Weekly Metrics Reviews & Written Status Reporting
The Uber Chicago office consisted of Driver Operations teams, Marketing teams, and Customer Support teams. These teams would primarily report to City or Regional General Managers who managed the P&L for the local businesses.
Each week, teams (and often sub-teams) would do a team meeting to review all of the metrics for the previous week. This was helpful for keeping everyone on the same page, to deep dive into any problem areas, and to plan for the week ahead.
Team Leaders would also write very detailed written updates on the metrics that would be bubbled-up to the Regional General Manager and then COO levels.
My major lessons from this experience were:
You accomplish what you measure: When teams or individuals are focused on specific metrics, it can drive clear alignment and outcomes.
Written updates are very powerful: Clearly writing out on a weekly basis what you or your team accomplished and your goals for the next week creates a lot of transparency and also motivates people to improve on a WoW basis. Weekly reporting (ideally via email or Google Doc) also is one way that leaders can use to scale themselves and ensure they have proper visibility into what’s going on with each team & sub team. It’s hard to hide in the writing.
Transparent Dashboards
Uber had an incredibly transparent culture around data and metrics. There was an internal dashboard that included high-level and sub-metrics on a daily / weekly / monthly / yearly basis broken out by city and region so anyone could check in on how the company was doing. Everyone at the company also had access to a SQL database & system to run queries and perform their own analysis.

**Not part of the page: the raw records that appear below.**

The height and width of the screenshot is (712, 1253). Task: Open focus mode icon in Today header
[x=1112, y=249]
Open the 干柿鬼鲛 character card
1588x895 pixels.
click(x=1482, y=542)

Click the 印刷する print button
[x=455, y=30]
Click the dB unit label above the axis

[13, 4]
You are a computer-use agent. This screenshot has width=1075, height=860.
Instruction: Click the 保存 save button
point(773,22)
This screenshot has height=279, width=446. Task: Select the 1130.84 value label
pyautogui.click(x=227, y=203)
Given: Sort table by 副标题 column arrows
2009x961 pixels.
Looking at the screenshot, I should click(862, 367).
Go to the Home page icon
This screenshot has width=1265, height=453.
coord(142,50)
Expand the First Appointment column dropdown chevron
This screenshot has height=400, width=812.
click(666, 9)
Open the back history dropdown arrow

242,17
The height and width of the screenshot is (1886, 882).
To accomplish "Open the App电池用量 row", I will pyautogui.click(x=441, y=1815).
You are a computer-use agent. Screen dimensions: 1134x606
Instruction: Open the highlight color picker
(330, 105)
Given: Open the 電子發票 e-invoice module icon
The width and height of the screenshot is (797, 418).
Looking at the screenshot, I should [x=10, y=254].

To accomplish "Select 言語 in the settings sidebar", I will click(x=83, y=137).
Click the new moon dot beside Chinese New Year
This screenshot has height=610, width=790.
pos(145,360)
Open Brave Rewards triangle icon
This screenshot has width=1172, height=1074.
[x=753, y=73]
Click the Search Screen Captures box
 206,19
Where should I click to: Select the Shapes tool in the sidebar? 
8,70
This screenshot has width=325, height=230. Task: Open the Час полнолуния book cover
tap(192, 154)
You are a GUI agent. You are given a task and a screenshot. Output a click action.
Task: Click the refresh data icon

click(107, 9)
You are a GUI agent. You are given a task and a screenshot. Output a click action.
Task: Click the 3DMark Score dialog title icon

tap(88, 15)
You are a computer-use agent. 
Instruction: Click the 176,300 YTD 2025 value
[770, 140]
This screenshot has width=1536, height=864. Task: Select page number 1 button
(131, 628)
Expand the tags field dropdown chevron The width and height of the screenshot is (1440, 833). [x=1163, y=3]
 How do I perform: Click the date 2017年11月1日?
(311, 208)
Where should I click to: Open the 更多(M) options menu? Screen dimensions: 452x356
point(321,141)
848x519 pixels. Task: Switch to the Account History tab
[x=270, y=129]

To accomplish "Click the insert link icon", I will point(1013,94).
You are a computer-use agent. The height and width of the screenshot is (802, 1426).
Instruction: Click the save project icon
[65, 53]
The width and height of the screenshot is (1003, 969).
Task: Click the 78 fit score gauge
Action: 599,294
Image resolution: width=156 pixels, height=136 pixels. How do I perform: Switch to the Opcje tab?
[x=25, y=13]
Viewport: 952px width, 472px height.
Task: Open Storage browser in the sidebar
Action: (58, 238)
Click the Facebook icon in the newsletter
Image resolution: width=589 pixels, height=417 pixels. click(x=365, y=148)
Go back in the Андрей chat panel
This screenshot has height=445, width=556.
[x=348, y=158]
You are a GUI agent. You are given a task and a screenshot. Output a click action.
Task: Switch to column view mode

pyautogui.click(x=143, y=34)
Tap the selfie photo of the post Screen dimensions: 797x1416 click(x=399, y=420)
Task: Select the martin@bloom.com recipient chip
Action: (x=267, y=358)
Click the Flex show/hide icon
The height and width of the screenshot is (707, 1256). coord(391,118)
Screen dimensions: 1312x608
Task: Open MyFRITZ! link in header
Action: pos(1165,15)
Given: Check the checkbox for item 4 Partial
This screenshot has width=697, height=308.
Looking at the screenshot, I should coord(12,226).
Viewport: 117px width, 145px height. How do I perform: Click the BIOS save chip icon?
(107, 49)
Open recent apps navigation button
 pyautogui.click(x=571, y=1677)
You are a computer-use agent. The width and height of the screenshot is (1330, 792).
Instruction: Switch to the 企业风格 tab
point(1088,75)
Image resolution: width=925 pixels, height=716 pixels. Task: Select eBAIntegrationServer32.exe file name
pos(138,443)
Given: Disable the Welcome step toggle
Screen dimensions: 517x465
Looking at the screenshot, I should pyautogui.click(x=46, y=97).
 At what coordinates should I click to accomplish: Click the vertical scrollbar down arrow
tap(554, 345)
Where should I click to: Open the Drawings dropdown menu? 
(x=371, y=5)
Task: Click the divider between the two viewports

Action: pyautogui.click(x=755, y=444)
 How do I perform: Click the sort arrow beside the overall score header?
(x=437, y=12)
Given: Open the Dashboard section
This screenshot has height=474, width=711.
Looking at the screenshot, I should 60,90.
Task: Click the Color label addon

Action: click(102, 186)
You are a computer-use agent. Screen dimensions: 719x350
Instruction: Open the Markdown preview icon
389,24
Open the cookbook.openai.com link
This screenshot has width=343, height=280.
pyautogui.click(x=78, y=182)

Data transparency is another way to drive alignment & trust across the organization.
Summary
Growth: If you have raised venture capital and/or your product is live with customers, you should be sure to focus on growth. If you’re a consumer company, measure growth & set goals on a Week-over-Week and Month-over-Month basis. For B2B companies, sales cycles can be longer, and you can still measure user metrics like Weekly or Monthly Active Users. GROW, GROW, GROW!
Top-Down Strategy: Having a clear top-down strategy aligns and motivates the entire organization. Simple & easy to remember is best.
OKRs: Once you have a clear strategy, sub-teams can create OKRs that support the broader company’s vision and goals. OKRs should be flexible and might change based on business needs. They should always be questioned and re-evaluated, if needed.
Monthly Business Reviews: Evaluating status of OKRs on a monthly basis is important for maintaining execution rates and flexibility.
Weekly Metrics Reviews: For Ops teams, weekly metrics review meetings help ensure everyone is aligned. Weekly written reports can add a lot of transparency for Leadership.
Transparent Dashboards: Providing the entire company access to transparent data can build trust and align all employees around key metrics.